Affaire Bangemann: accord à l’amiable
Martin Bangemann a conclu mercredi un accord avec une agence bernoise de relations publiques qui l´accusait de «rupture de contrat». L´ex-commissaire européen avait décidé soudainement de ne pas participer à un symposium où était invité Christoph Blocher.
Cet arrangement met fin au procès qui avait débuté mardi à Interlaken. Après un bras de fer qui aura duré cinq ans, l’accord d’Interlaken met un terme à une affaire dont Martin Bangemann se serait volontiers passé.
Les deux parties ont convenu de ne révéler aucun détail du texte, approuvé par le président du tribunal Thomas Zbinden. L’accord a été conclu en dépit des «très intéressantes questions juridiques» que la cour aurait eu à trancher, a déclaré M. Zbinden à la presse.
L’ex-commissaire européen était accusé de ne pas avoir participé au symposium «L’UE et l’économie suisse» en juin 1995. Suite à sa défection, la manifestation avait dû être annulée. L’agence organisatrice – bureau bernois de relations publiques Erwin Bishof SA – réclamait en conséquence 242 133,35 francs de dommages et intérêts.
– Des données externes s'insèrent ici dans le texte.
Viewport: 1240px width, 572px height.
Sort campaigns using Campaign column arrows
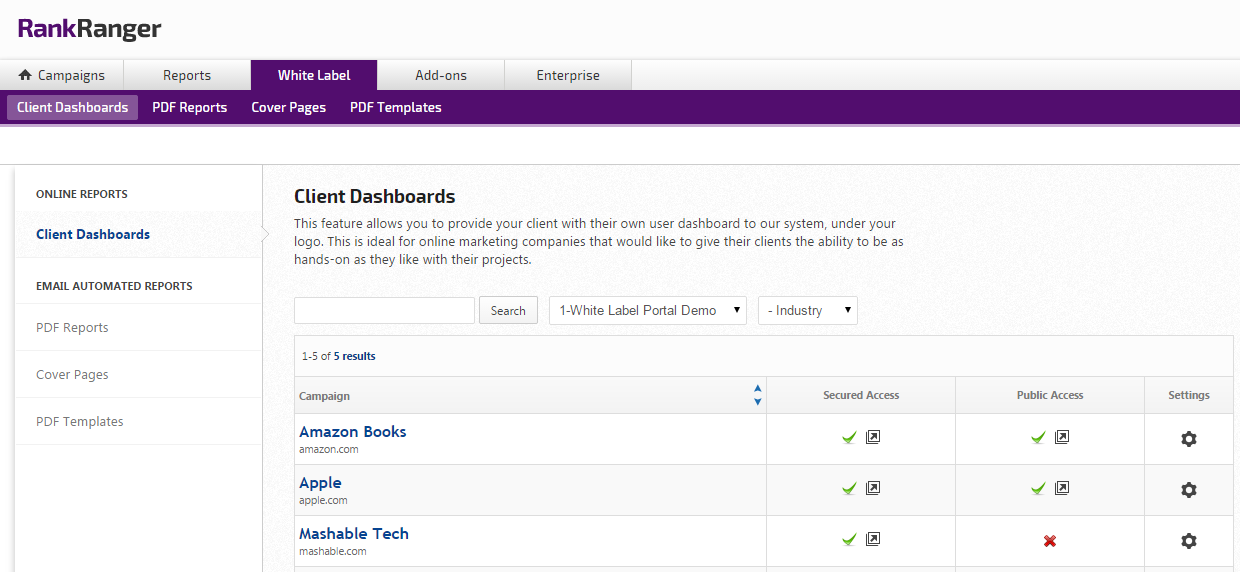[x=757, y=395]
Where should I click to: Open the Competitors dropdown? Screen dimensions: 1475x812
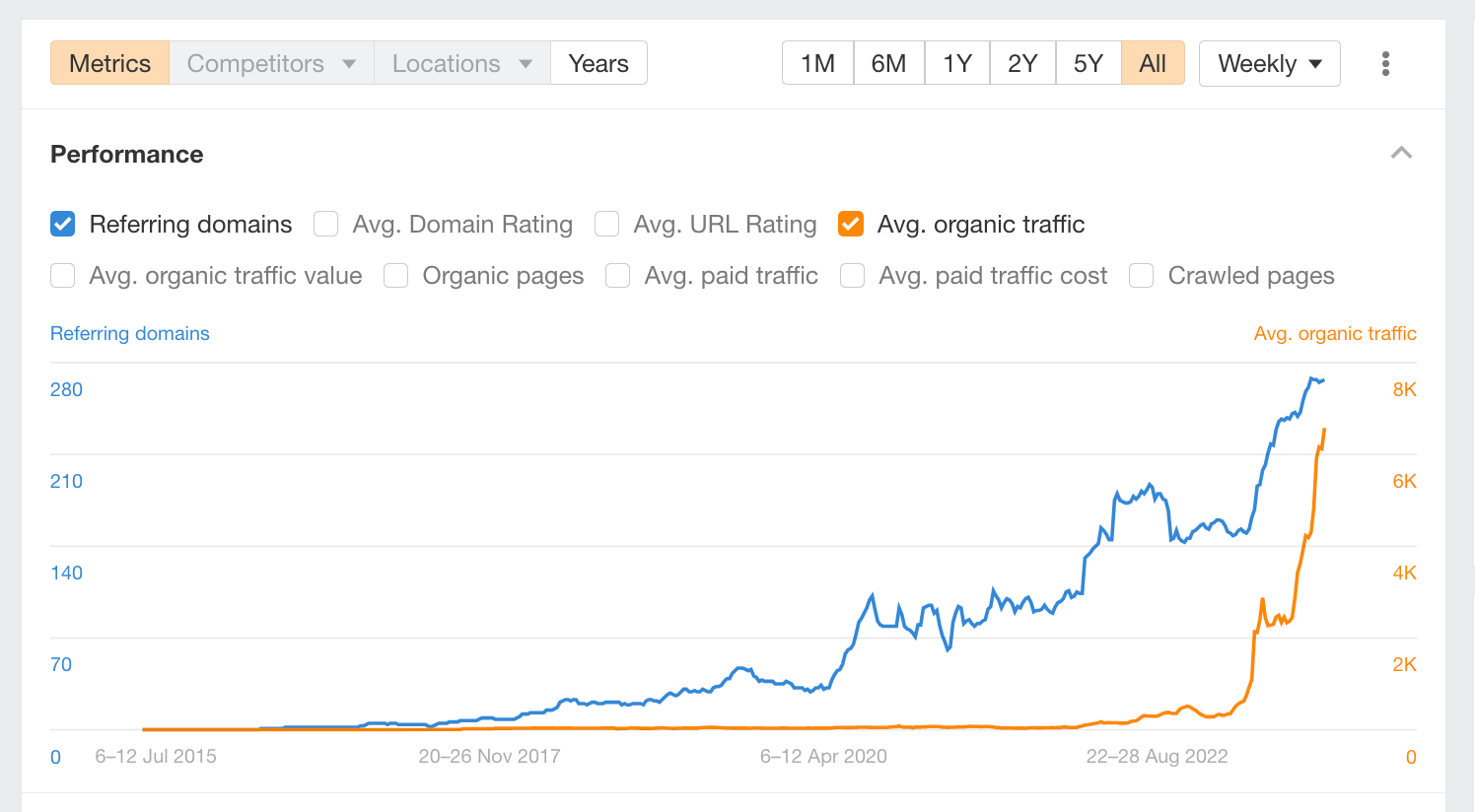tap(271, 63)
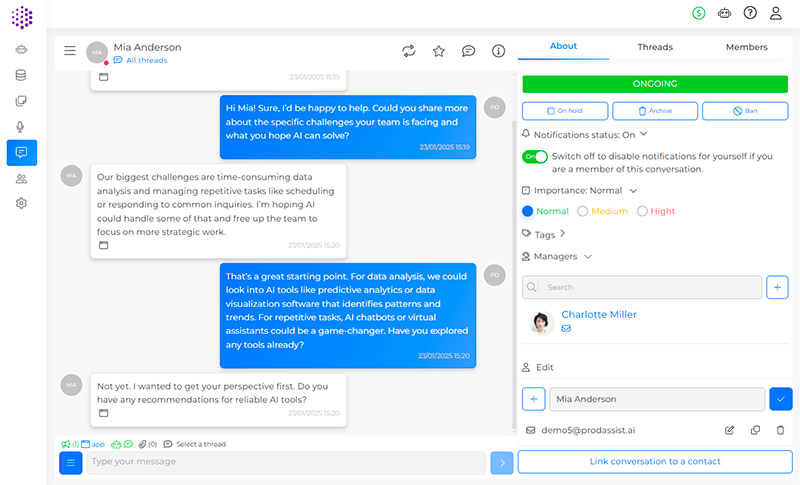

Martin Bangemann avait jeté l’éponge un mois seulement avant le symposium pour des «raisons politiques». Le bureau genevois de la Commission européenne l’avait mis en garde contre une participation à cette manifestation anti-européenne, à laquelle avait également été invité notamment une personnalité peu suspecte d’europhilie: Christoph Blocher. Une rencontre, avec certainement un débat contradictoire avec le tribun zurichois, qui aurait embarrassé Bruxelles.